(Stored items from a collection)
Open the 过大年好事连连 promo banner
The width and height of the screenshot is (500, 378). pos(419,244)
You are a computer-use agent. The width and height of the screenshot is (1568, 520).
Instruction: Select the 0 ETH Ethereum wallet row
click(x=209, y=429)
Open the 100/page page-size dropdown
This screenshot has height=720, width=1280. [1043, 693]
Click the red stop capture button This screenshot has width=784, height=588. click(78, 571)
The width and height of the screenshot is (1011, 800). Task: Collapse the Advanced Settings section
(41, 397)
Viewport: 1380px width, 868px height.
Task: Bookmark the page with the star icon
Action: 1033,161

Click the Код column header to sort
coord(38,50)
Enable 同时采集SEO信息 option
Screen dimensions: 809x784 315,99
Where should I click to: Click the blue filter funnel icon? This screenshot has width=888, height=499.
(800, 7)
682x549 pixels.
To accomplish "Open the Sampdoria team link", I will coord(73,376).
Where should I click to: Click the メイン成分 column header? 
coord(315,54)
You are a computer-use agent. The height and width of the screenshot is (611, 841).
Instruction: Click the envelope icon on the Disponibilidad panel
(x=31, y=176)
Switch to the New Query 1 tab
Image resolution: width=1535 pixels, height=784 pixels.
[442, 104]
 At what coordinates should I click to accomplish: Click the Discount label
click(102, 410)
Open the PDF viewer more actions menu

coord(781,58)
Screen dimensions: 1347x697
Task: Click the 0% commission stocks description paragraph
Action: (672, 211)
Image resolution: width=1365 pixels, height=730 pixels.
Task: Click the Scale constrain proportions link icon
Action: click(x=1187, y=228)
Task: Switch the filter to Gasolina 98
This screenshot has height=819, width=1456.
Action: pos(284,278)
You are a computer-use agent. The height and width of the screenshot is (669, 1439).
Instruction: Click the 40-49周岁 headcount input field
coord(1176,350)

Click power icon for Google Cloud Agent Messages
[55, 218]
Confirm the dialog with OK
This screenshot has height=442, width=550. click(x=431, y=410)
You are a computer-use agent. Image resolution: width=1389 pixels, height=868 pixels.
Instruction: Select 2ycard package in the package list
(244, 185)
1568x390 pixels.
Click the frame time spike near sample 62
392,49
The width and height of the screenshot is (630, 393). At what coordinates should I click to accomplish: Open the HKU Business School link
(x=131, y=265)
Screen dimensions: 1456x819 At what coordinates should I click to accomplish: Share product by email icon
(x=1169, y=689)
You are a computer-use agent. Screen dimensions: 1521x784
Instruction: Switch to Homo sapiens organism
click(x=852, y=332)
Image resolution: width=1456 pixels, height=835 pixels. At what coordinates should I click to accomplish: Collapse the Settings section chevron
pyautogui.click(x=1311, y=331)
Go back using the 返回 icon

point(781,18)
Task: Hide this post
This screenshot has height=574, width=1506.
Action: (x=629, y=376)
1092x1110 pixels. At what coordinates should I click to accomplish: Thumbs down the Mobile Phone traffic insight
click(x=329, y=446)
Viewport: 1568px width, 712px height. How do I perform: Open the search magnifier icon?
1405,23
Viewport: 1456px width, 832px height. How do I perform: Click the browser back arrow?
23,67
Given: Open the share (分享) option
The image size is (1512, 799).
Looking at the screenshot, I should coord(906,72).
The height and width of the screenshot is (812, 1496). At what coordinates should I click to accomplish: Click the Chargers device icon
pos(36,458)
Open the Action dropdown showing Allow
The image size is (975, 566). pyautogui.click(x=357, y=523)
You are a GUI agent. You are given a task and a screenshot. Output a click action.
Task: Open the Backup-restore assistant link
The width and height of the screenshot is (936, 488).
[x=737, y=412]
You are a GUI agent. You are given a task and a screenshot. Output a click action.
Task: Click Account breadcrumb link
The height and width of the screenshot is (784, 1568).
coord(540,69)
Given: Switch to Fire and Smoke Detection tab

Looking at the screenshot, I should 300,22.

PROBLEM TO WORK ON >>
Rewrite the listing above, changing every "Instruction" to "Command" and leaving everything else untouched.

SOLUTION FOR THIS PROBLEM >>
Open the 过大年好事连连 promo banner
The width and height of the screenshot is (500, 378). pos(419,244)
You are a computer-use agent. The width and height of the screenshot is (1568, 520).
Command: Select the 0 ETH Ethereum wallet row
click(x=209, y=429)
Open the 100/page page-size dropdown
This screenshot has height=720, width=1280. [1043, 693]
Click the red stop capture button This screenshot has width=784, height=588. click(78, 571)
The width and height of the screenshot is (1011, 800). Task: Collapse the Advanced Settings section
(41, 397)
Viewport: 1380px width, 868px height.
Task: Bookmark the page with the star icon
Action: 1033,161

Click the Код column header to sort
coord(38,50)
Enable 同时采集SEO信息 option
Screen dimensions: 809x784 315,99
Where should I click to: Click the blue filter funnel icon? This screenshot has width=888, height=499.
(800, 7)
682x549 pixels.
To accomplish "Open the Sampdoria team link", I will coord(73,376).
Where should I click to: Click the メイン成分 column header? 
coord(315,54)
You are a computer-use agent. The height and width of the screenshot is (611, 841).
Command: Click the envelope icon on the Disponibilidad panel
(x=31, y=176)
Switch to the New Query 1 tab
Image resolution: width=1535 pixels, height=784 pixels.
[442, 104]
 At what coordinates should I click to accomplish: Click the Discount label
click(102, 410)
Open the PDF viewer more actions menu

coord(781,58)
Screen dimensions: 1347x697
Task: Click the 0% commission stocks description paragraph
Action: (672, 211)
Image resolution: width=1365 pixels, height=730 pixels.
Task: Click the Scale constrain proportions link icon
Action: click(x=1187, y=228)
Task: Switch the filter to Gasolina 98
This screenshot has height=819, width=1456.
Action: pos(284,278)
You are a computer-use agent. The height and width of the screenshot is (669, 1439).
Command: Click the 40-49周岁 headcount input field
coord(1176,350)

Click power icon for Google Cloud Agent Messages
[55, 218]
Confirm the dialog with OK
This screenshot has height=442, width=550. click(x=431, y=410)
You are a computer-use agent. Image resolution: width=1389 pixels, height=868 pixels.
Command: Select 2ycard package in the package list
(244, 185)
1568x390 pixels.
Click the frame time spike near sample 62
392,49
The width and height of the screenshot is (630, 393). At what coordinates should I click to accomplish: Open the HKU Business School link
(x=131, y=265)
Screen dimensions: 1456x819 At what coordinates should I click to accomplish: Share product by email icon
(x=1169, y=689)
You are a computer-use agent. Screen dimensions: 1521x784
Command: Switch to Homo sapiens organism
click(x=852, y=332)
Image resolution: width=1456 pixels, height=835 pixels. At what coordinates should I click to accomplish: Collapse the Settings section chevron
pyautogui.click(x=1311, y=331)
Go back using the 返回 icon

point(781,18)
Task: Hide this post
This screenshot has height=574, width=1506.
Action: (x=629, y=376)
1092x1110 pixels. At what coordinates should I click to accomplish: Thumbs down the Mobile Phone traffic insight
click(x=329, y=446)
Viewport: 1568px width, 712px height. How do I perform: Open the search magnifier icon?
1405,23
Viewport: 1456px width, 832px height. How do I perform: Click the browser back arrow?
23,67
Given: Open the share (分享) option
The image size is (1512, 799).
Looking at the screenshot, I should coord(906,72).
The height and width of the screenshot is (812, 1496). At what coordinates should I click to accomplish: Click the Chargers device icon
pos(36,458)
Open the Action dropdown showing Allow
The image size is (975, 566). pyautogui.click(x=357, y=523)
You are a GUI agent. You are given a task and a screenshot. Output a click action.
Task: Open the Backup-restore assistant link
The width and height of the screenshot is (936, 488).
[x=737, y=412]
You are a GUI agent. You are given a task and a screenshot. Output a click action.
Task: Click Account breadcrumb link
The height and width of the screenshot is (784, 1568).
coord(540,69)
Given: Switch to Fire and Smoke Detection tab

Looking at the screenshot, I should 300,22.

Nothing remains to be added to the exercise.